Organization and geography
You can restrict user access to records based on the relationship between individual records and Organization and Geography. The definition of a group in the Security Manager includes the System Organization and System Geography fields in the Data Access section of the General tab.
Most business objects have a field that is named OrgName and a field that is named Geography Name. These fields are in the business object's General section. These fields are automatically supplied by the IBM TRIRIGA Application Platform. Because the platform automatically adds these fields, they do not appear in the Data Modeler. They do appear in the Form Wizard as part of the layout.
The OrgName field can have as its value any Organization record. The GeographyName field can have as its value any Geography record. The Geography hierarchy and the Organization hierarchy can be accessed in the Portfolio menu.
A new record inherits the System Organization and System Geography values of the currently logged in user as default values. For example, if Sam is logged in and has the values ZetaBank and US for these fields in his My Profile record, then most new records he creates have these values by default.
By default, many dependent child records inherit their System Organization and System Geography values from their parent records. For example, a new clause in a real estate contract inherits from the parent contract.

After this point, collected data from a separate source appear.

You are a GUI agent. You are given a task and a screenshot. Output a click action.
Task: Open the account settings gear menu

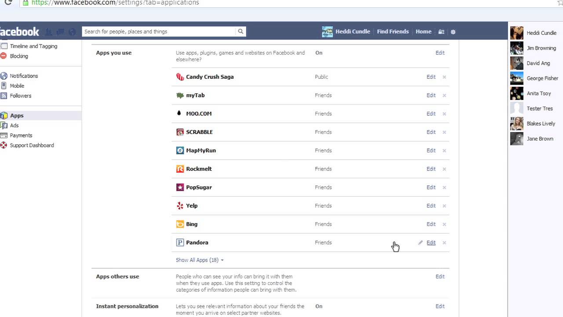pyautogui.click(x=453, y=32)
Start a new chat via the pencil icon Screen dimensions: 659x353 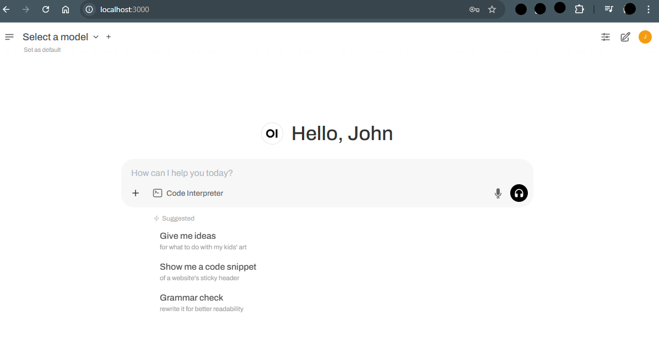(x=625, y=36)
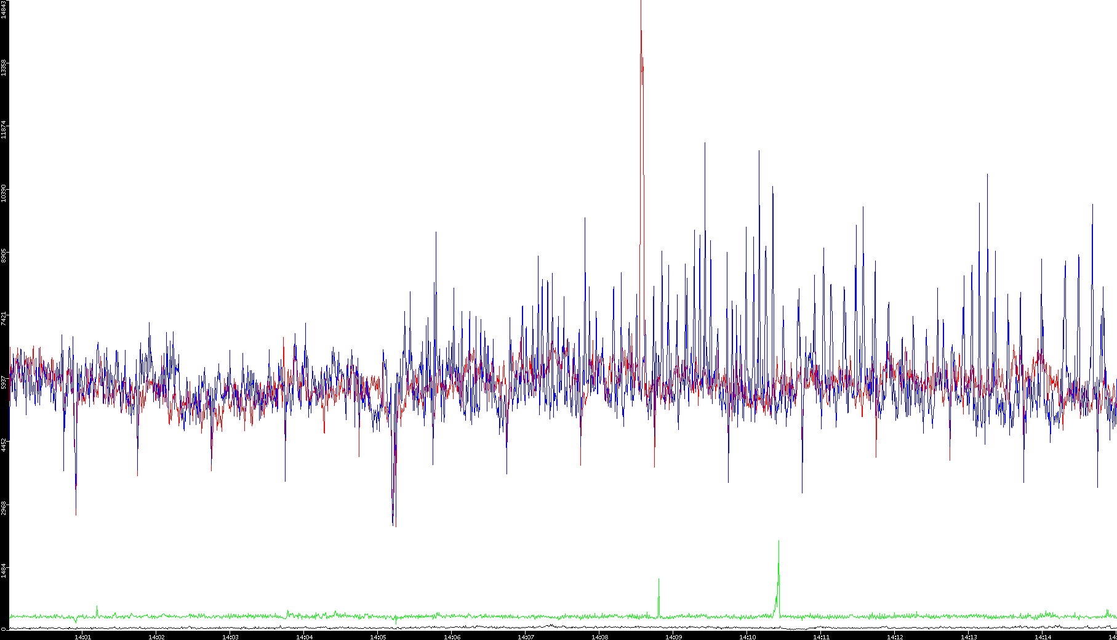Click the 14:14 time axis label

pos(1043,637)
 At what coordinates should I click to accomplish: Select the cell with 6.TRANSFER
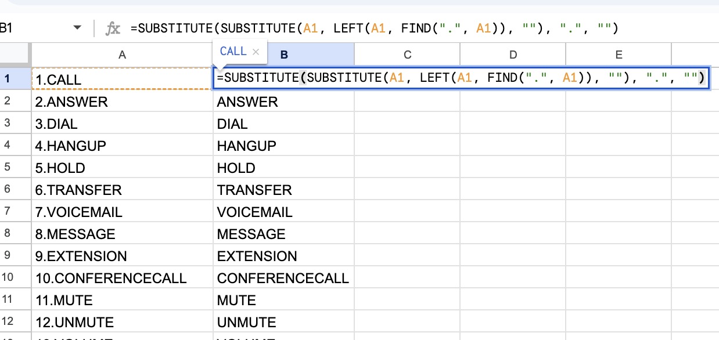pyautogui.click(x=122, y=190)
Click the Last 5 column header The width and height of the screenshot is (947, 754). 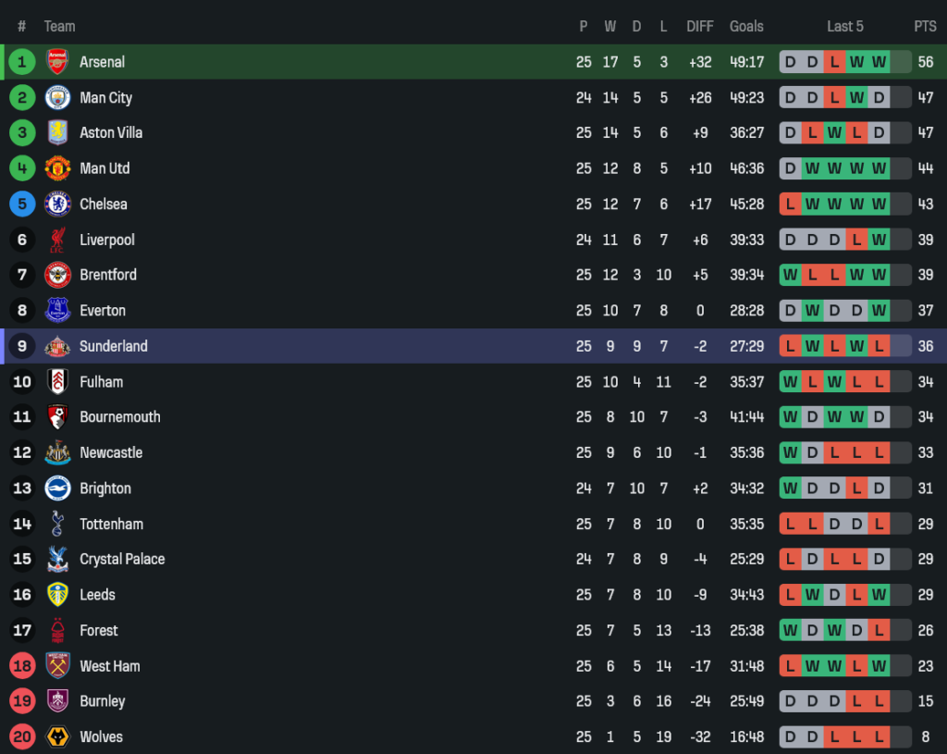(x=844, y=26)

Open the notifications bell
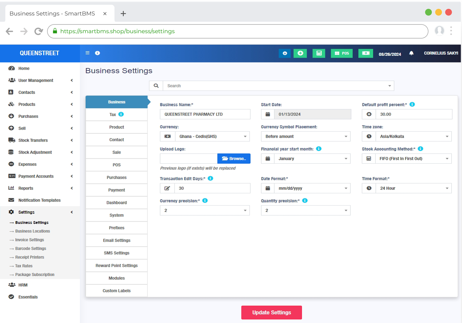coord(411,53)
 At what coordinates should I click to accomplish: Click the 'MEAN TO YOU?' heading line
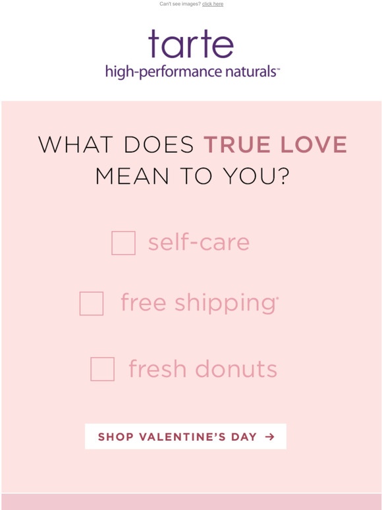(x=192, y=177)
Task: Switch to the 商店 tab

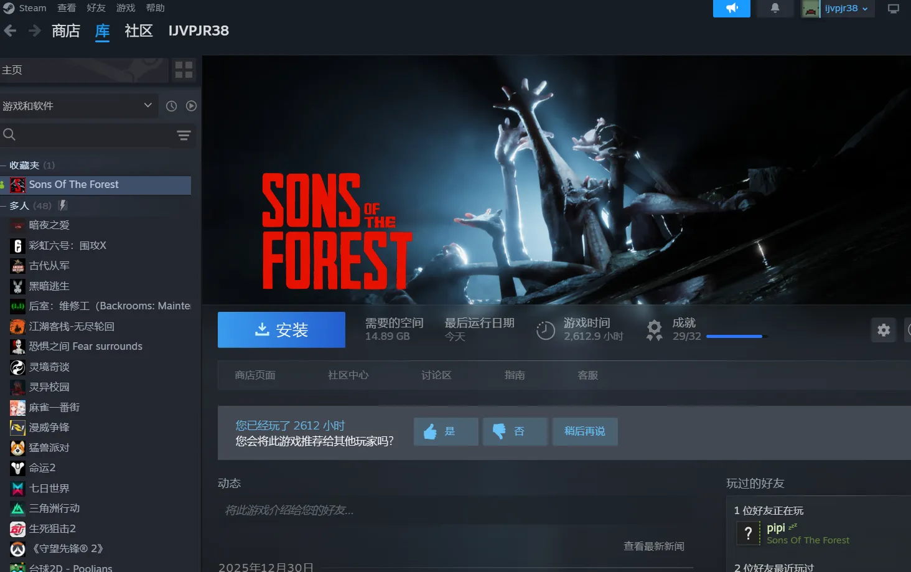Action: click(65, 31)
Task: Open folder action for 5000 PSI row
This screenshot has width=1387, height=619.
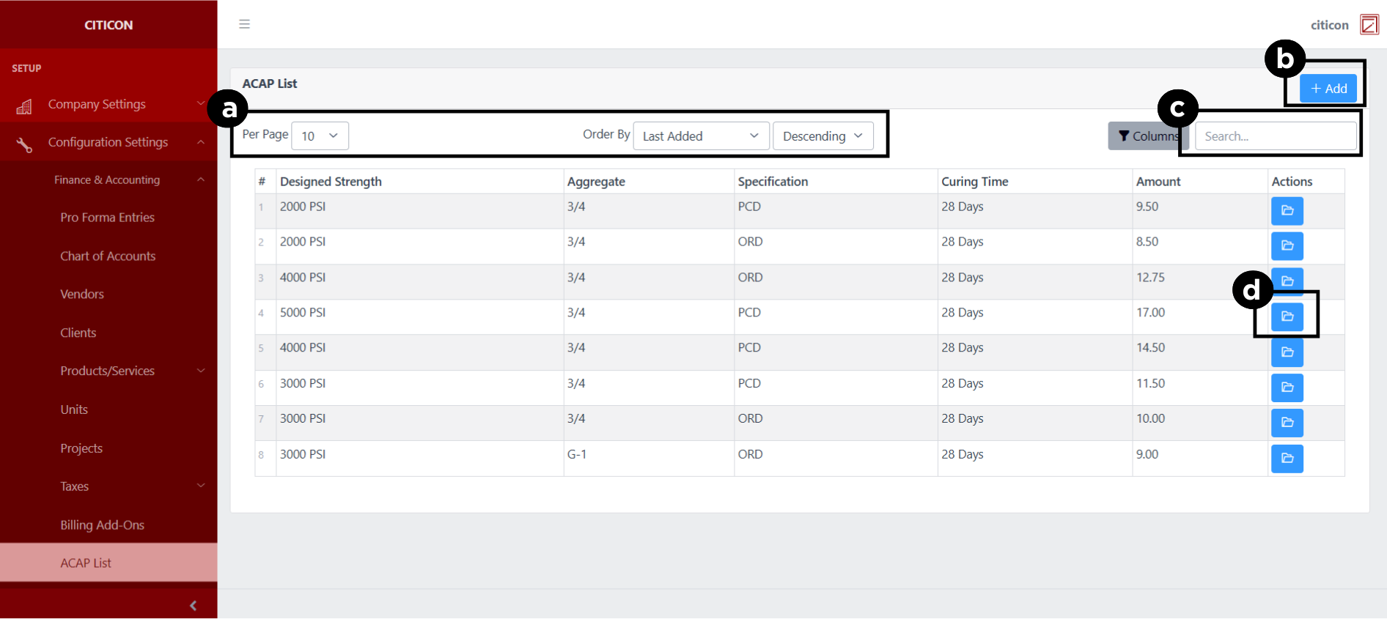Action: click(x=1287, y=316)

If a record's System Organization field has a value, the value of the field may restrict the users that can access the record. Users can access a record if they are a member of at least one security group that contains a System Organization value that is the same as or higher in the hierarchy than the organization contained in the record's System Organization field.
If a record's System Geography field has a value, the value of the field may restrict the users that can access the record. Users can access a record if they are a member of at least one security group that contains a System Geography value that is the same as or higher in the hierarchy than the geography contained in the record's System Geography field.
Attention: The logged in user's System Organization and System Geography values do not control any access rights. It is the security groups that the user is a member of that control access rights.
It is possible for a record to not have a value for the System Organization or System Geography fields. If a record's System Organization field has no value, the record is treated as though the value is \Organizations. If a record's System Geography field has no value, the record is treated as though the value is \Geography.
The following table summarizes the relationship between a record's System Organization field and a group's System Organization field.
Record System Organization is blank |
Record System Organization is \Organizations |
Record System Organization is NOT blank |
|
---|---|---|---|
Group System Organization is blank |
User in group DOES see record in queries and forms | User in group DOES NOT see record in queries or forms | User in group DOES NOT see record in queries or forms |
Group System Organization is \Organizations |
User in group DOES see record in queries and forms | User in group DOES see record in queries and forms | User in group DOES see record in queries and forms |
Group System Organization is not blank |
User in group DOES see record in queries, but does NOT see record in forms Note: In
UX apps, records shown to users are records in queries
|
User in group DOES NOT see record in queries or forms | User in group DOES see record in queries and forms if the value in the group System Organization is at the same hierarchy level as or at a higher level than the value in the record System Organization |
The following table summarizes the relationship between a record's System Geography field and a group's System Geography field.
Record System Geography is blank |
Record System Geography is \Geography |
Record System Geography is NOT blank |
|
---|---|---|---|
Group System Geography is blank |
User in group DOES see record in queries and forms | User in group DOES NOT see record in queries or forms | User in group DOES NOT see record in queries or forms |
Group System Geography is \Geography |
User in group DOES see record in queries and forms | User in group DOES see record in queries and forms | User in group DOES see record in queries and forms |
Group System Geography is not blank |
User in group DOES see record in queries, but does NOT see record in forms Note: In
UX apps, records shown to users are records in queries
|
User in group DOES NOT see record in queries or forms | User in group DOES see record in queries and forms if the value in the group System Geography is at the same hierarchy level as or at a higher level than the value in the record System Geography |
After you add, update, or delete a System Organization or a System Geography, clear the Security Scope cache in the Administrator Console. For more information about the Administrator Console, see the IBM TRIRIGA Application Platform: Administrator Console User Guide.